Many youths opt for irregular routes because legal options are limited or costly, and information is opaque. Improving legal labour mobility, transparent recruitment, and counselling can help.

Stronger law enforcement, intelligence, cross‐border cooperation, and victim support are needed while awareness should be created about the nexus of local agents, overseas middlemen, and a section of dishonest officials. Although many are aware of the dangers, risk awareness must be paired with credible alternatives so that choosing to migrate is not the only viable option.

Families left behind need safety nets, and the migrants who fail need reintegration support. Recognizing the social cost on households is key here.

If Bangladesh wants to free itself from the stigma of pursuing risky migration, it must first confront the realities driving its young people to leave.

The country’s economy may be expanding, but too many of its jobs remain insecure, poorly paid, and unsafe. Creating more employment is not enough, the focus must be on better employment work that offers dignity, fair wages, and stability.

Young people do not migrate because they lack ambition, but because they see no clear path to a sustainable future at home.

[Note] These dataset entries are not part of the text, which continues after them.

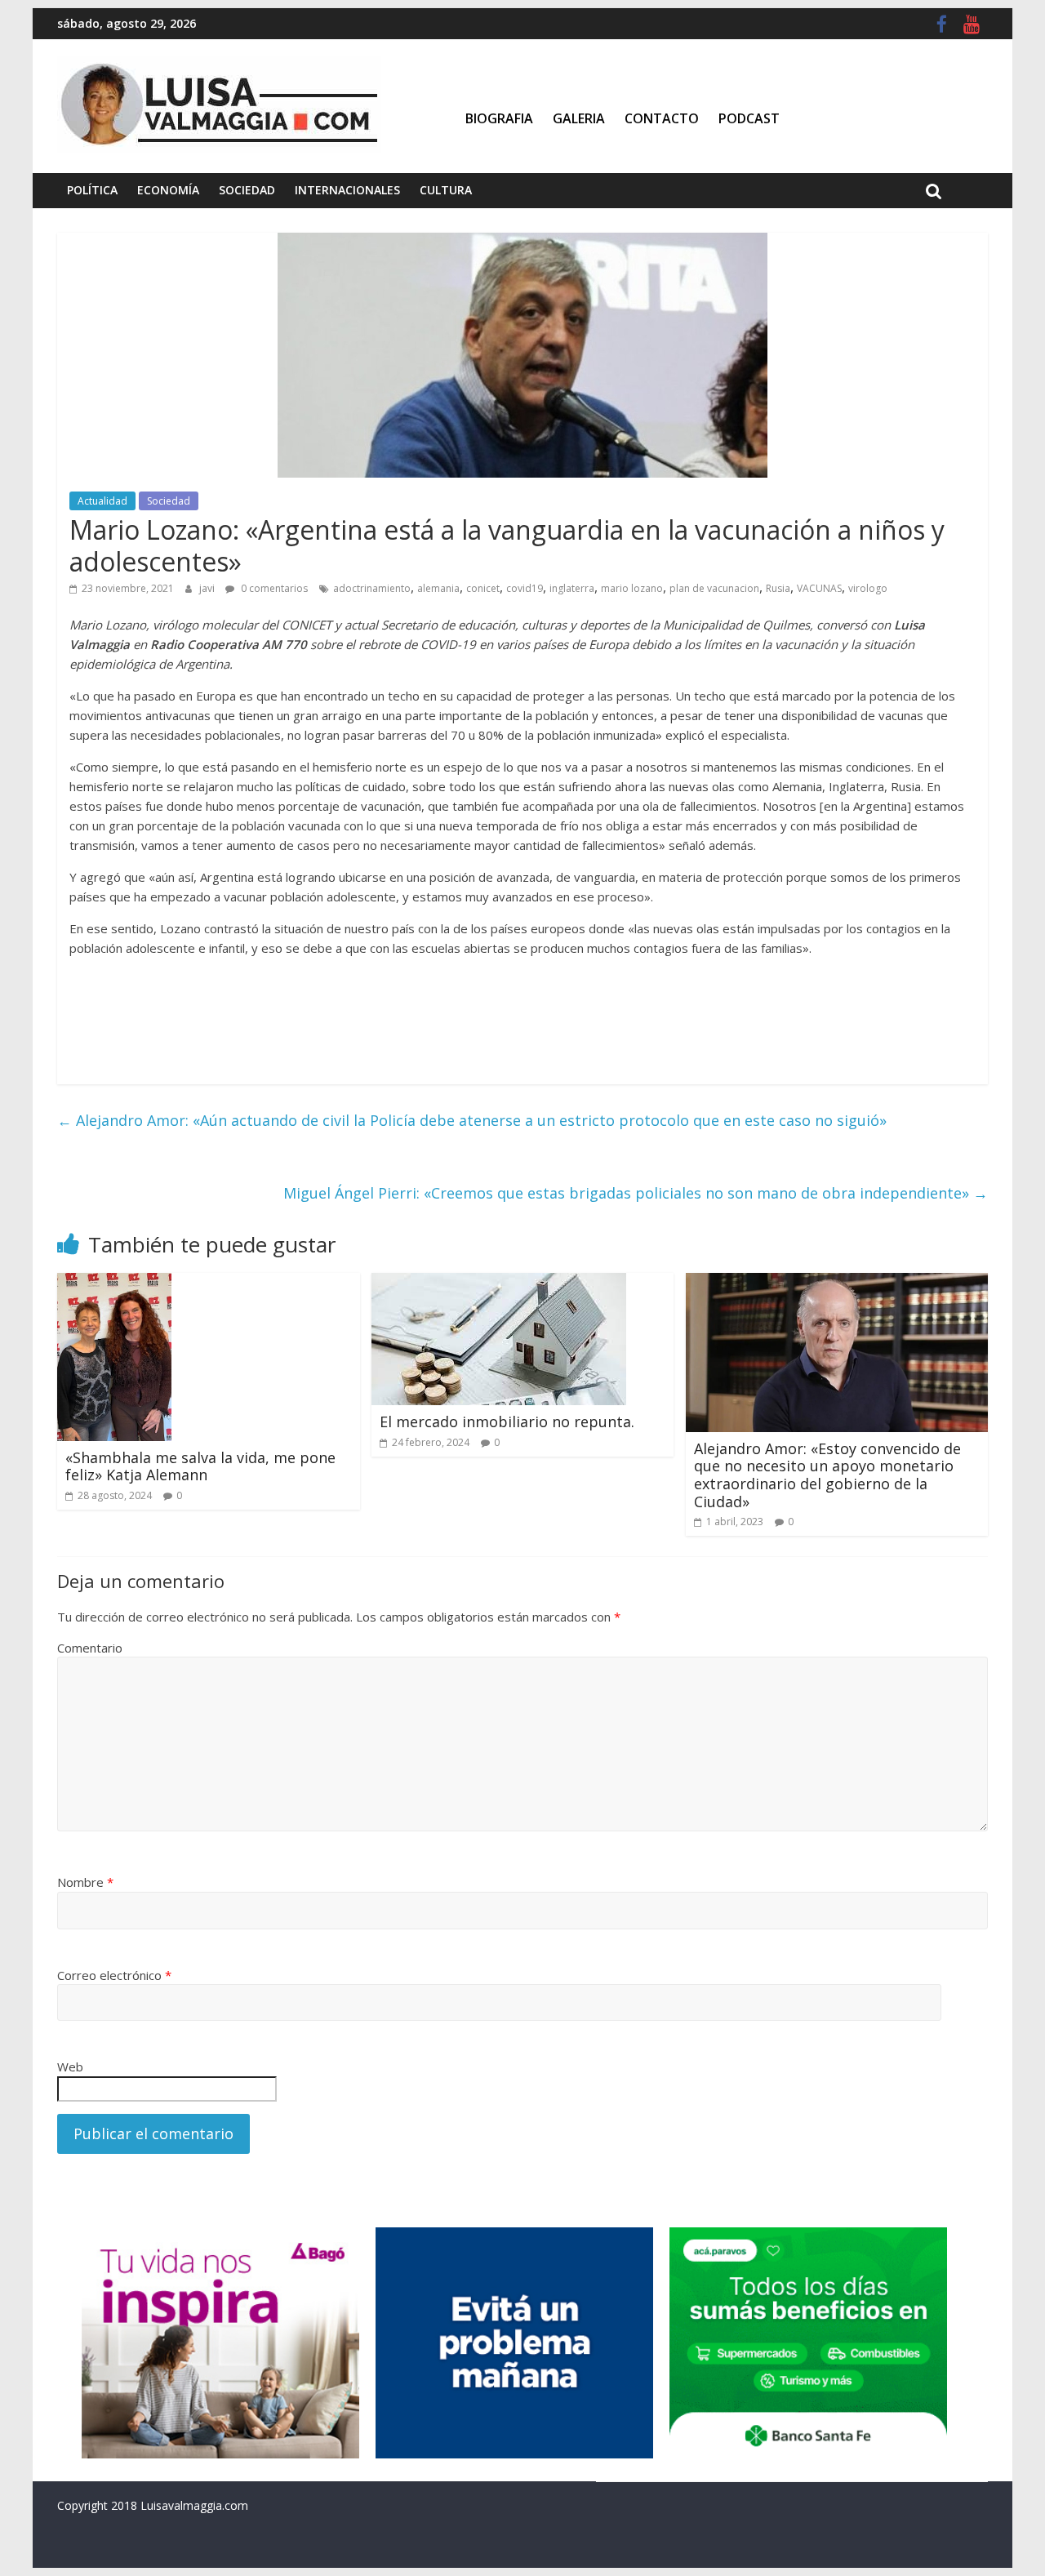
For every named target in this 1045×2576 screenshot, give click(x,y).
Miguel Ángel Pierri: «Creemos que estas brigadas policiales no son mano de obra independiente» (635, 1193)
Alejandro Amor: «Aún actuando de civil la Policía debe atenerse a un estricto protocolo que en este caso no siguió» (472, 1120)
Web (70, 2066)
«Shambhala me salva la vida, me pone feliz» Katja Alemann (200, 1466)
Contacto (662, 118)
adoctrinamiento (372, 588)
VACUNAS (819, 588)
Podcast (749, 118)
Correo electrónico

Fixing that means strengthening industries, connecting education to market demand, and ensuring that rural areas are not left behind in the nation’s growth.

On this year’s International Migrants Day, the United Nations Secretary General notes: “Migration is a powerful driver of progress -- lifting economies, connecting cultures, and benefiting countries of origin and destination alike. Yet when migration is poorly governed or misrepresented, it can fuel hate and division, endangering the lives of people seeking safety and opportunity.”

Over the past decade, nearly 70,000 migrants have died or gone missing along land and sea routes, with the true number likely far higher. Borders are tightening, smugglers and traffickers are thriving, and women and children are among the most at risk.

Our youth seeking to earn foreign wages deserve the right policy support from our government, facilitating safe migration and contributing to the national economy.

Ashiana Reaz is a young professional and a freelance contributor.